(Goal 1):
Name every actor listed in parentheses in the passage about Buzz's mission.
(Goal 2):
According to the passage about Buzz's mission, whose granddaughter is Izzy?
(Goal 3):
Rewrite the passage about Buzz's mission between "In order to" and "chance he gets.", inclusive, putting "motley" in place of "ragtag".

(Text passage):
┄┄┄┄┄┄

Following a few more failed attempts to reach hyper-speed, a glimmer of hope appears. Buzz has finally found a crew as determined as him to complete his mission. This crew includes Alisha’s granddaughter, Izzy (Keke Palmer), Mo Morrison (Taika Waitit) and Darby Steel (Dale Soules). As Buzz soon discovers, though, this crew isn’t exactly like his old Space Ranger peers – or even trained.
In order to right his past wrongs and finally return home, Buzz will have to make do with his ragtag crew, and brilliant and loyal feline robot (the star of the show) in Sox (Peter Sohn), to complete his mission. All the while, trying to keep himself and his crew alive from the towering Emperor Zurg (James Brolin), seemingly looking to destroy Buzz every chance he gets.

┄┄┄┄┄┄

(Source excerpt):
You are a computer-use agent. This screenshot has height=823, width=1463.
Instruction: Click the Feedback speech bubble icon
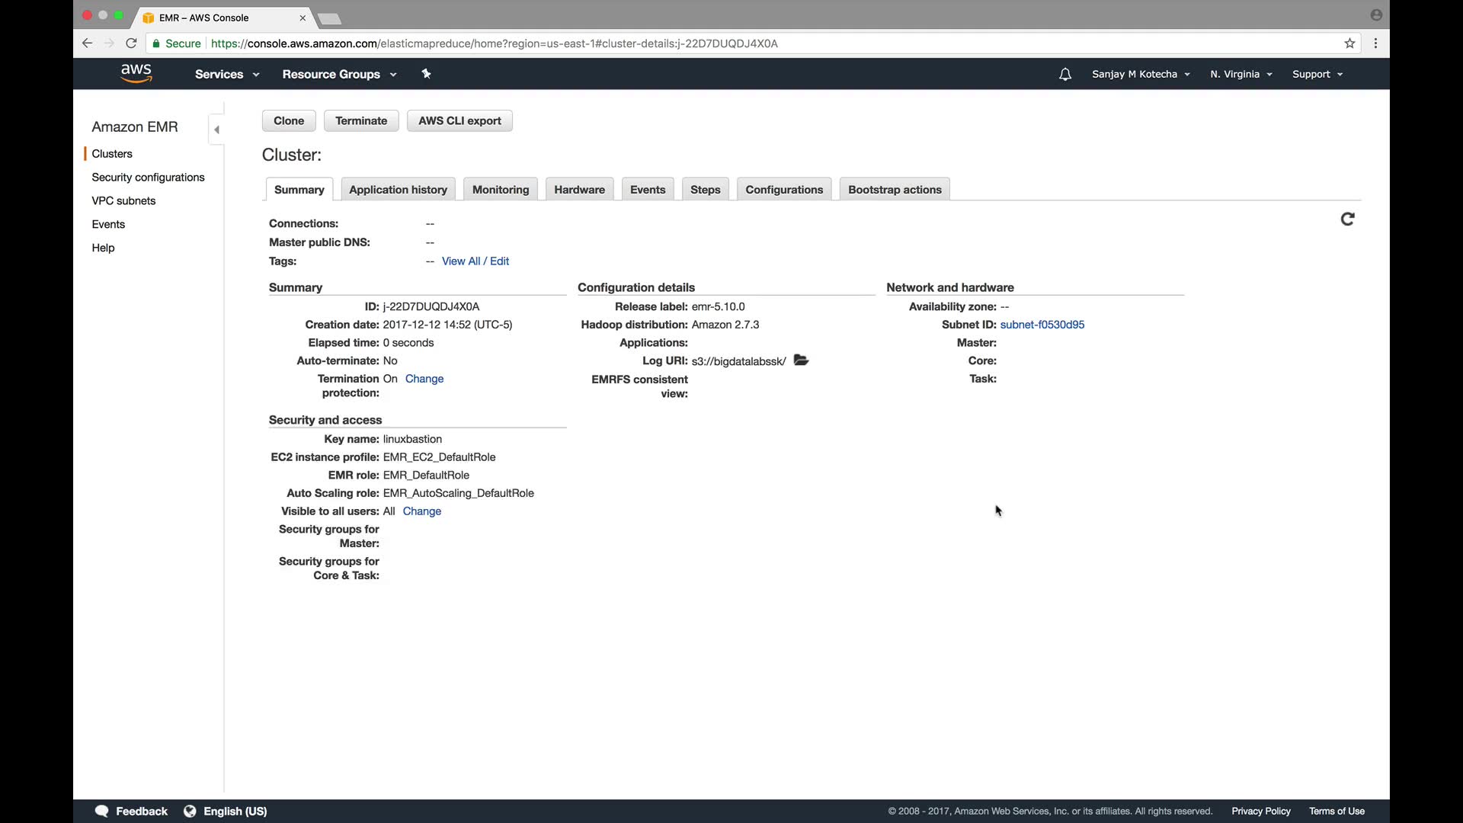coord(102,811)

┄┄┄┄┄┄

(Task solution 1):
Keke Palmer, Taika Waitit, Dale Soules, Peter Sohn, James Brolin

(Task solution 2):
Izzy is Alisha's granddaughter.

(Task solution 3):
In order to right his past wrongs and finally return home, Buzz will have to make do with his motley crew, and brilliant and loyal feline robot (the star of the show) in Sox (Peter Sohn), to complete his mission. All the while, trying to keep himself and his crew alive from the towering Emperor Zurg (James Brolin), seemingly looking to destroy Buzz every chance he gets.